Digital audience data has been available to newsrooms for years and its use and reach continues to spread. Yet, the sheer volume of data plus the variety of available metrics can sow confusion and a lack of confidence about what data to look at and how to figure out what to do with that data. Too often, a focus on one metric in one conversation bears no relation to the focus on a different metric in another. Or, conversations happen at either the very micro or very macro level.
Target audience teams have an opportunity to give more effective focus and purpose to using audience data to drive audience growth. Such teams are small enough to use and learn from data in more practical, actionable ways than, say, top newsroom leaders trying to make sense of all of the audience data from the newsroom en masse. Audience teams also provide a practical, actionable context for individual reporters to translate audience results into team strategies and approaches as opposed to merely looking at individual data and celebrating or despairing over whether its good or bad news.
Teams are better positioned to make choices, act on them and learn from data about what works, what doesn’t and how to adjust moving forward.
b) Marry clear audience purposes to the audience data you choose, share and use
In the absence of clear and shared audience purposes, objectives and goals, you’re at risk of drowning in the wide array of digital audience metrics, using data that reveals too little insight, or both. Your audience purposes emerge from exploring questions about what data can best help. These questions start at a high level and drill-down to specifics:
- Very broad questions about the basic dimensions of the audience –its size, location, behaviors, sources, and screen use;
- More specific questions that dig further about types of audience measures – e.g., “consumption,” “attention,” and “loyalty” when looking further in the audience’s behaviors;
- Still more specific questions within these types of measurement to select specifics – for example, choosing “time spent per unique” to measure how much total attention do you get from an audience member over a given span of time.
Together these provide audience teams a typology to customize based on team purposes, objectives and goals:
This typology is useful in two ways. First, it provides a mental model for thinking about audience metrics overall and how individual metrics fit the larger picture. Second, it keeps clear why teams track any given metric – that is, the questions teams seek to answer. If there’s no clear and important question, there’s no value in tracking the metric.
In this typology, take special note of the first dimension, audience location. It is key to distinguish your in-market audience since the primary purpose of audience teams is to grow engaged and loyal local audience rather than attracting a churning, fly-by, high bounce rate audience from anywhere.
Yes, out-of-market traffic and page views have inventory value for programmatic advertising. That is a piece of the revenue puzzle to solve.

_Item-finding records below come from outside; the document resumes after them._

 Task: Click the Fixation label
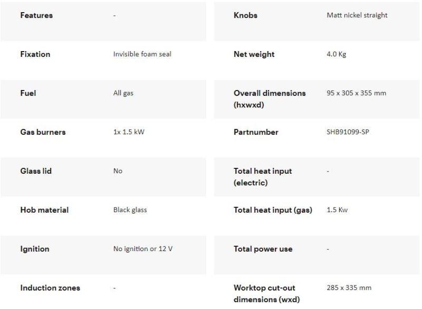(x=35, y=54)
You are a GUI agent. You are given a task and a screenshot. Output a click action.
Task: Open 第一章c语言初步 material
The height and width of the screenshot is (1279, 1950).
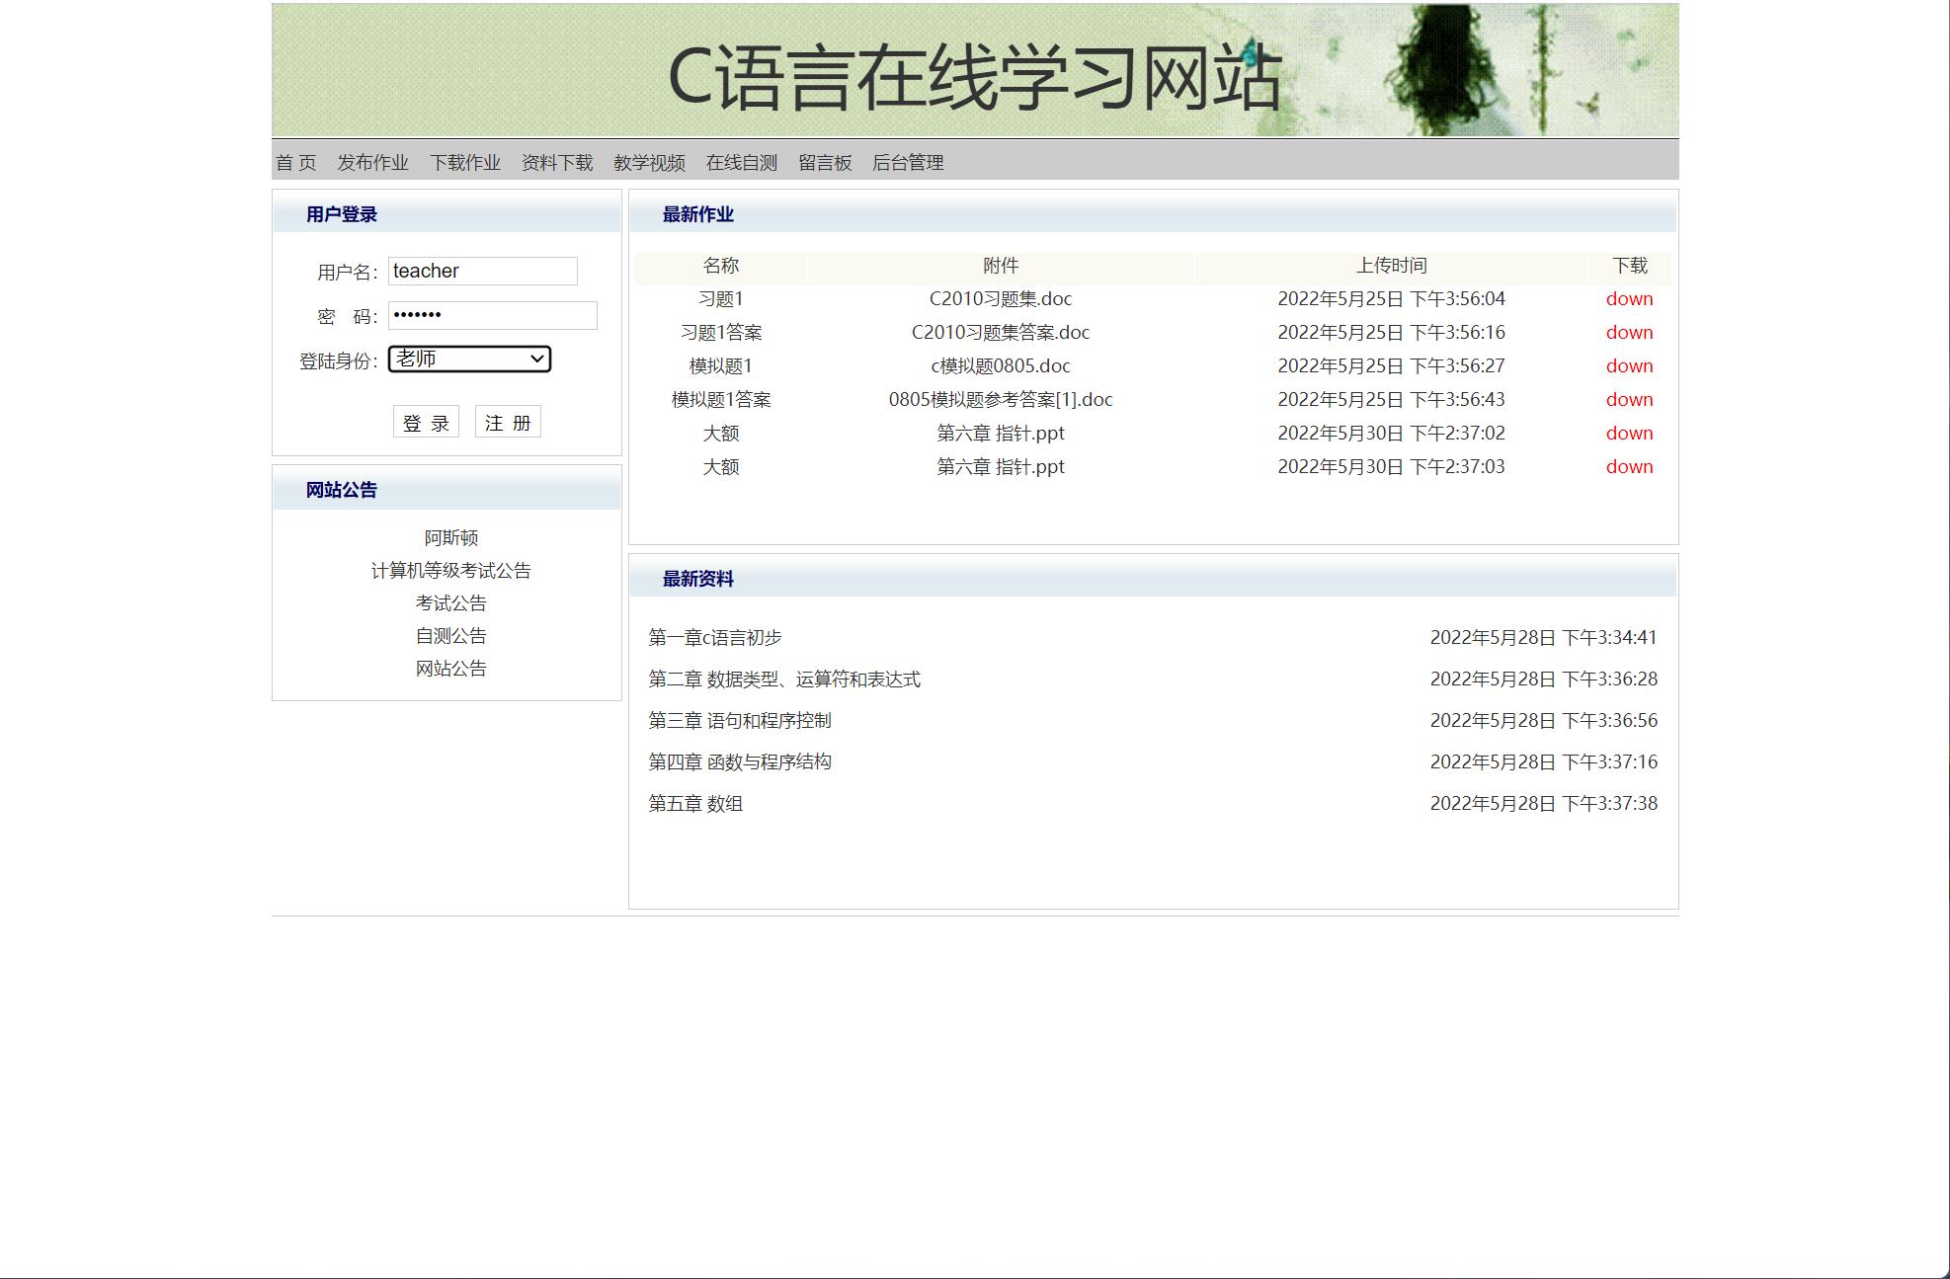coord(714,637)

Still, audience teams must go beyond programmatic to build local audiences from whom revenue can be earned in multiple ways: higher value advertising and sponsorship opportunities, local sponsored content, subscriptions, events, and more. (See Table Stakes #4 and #5 for more on revenue possibilities and practices for realizing them.)
Moreover, in-market and out-of-market audiences likely have different behaviors. Blending the data will distort the profile of the in-market audience and make it difficult to accurately understand local audience behaviors, needs and interests.
Note to readers
This view of digital metrics and analytics is from an audience perspective. Table Stake#2 provides another view of digital measures from a platform perspective for managing platform performance, though many of the same measures and metrics are involved. And Table Stake #4 focuses on metrics for “funneling” fly-by readers and viewers to become loyal audiences with a “willingness to pay” in one form or another.
c) Ask audience teams and analytics plus technology folks to work together to develop and use audience team scorecards
Having a good understanding of audience data and being able to view it in an analytics system is a start but won’t do much to drive the performance of your audience teams. To be really useful, the data needs to be fashioned into a scorecard as a tool that serves multiple purposes. A well-developed scorecard:
- Tells the story of the audience and the audience behaviors you want to grow and tracks your progress in reaching set objectives.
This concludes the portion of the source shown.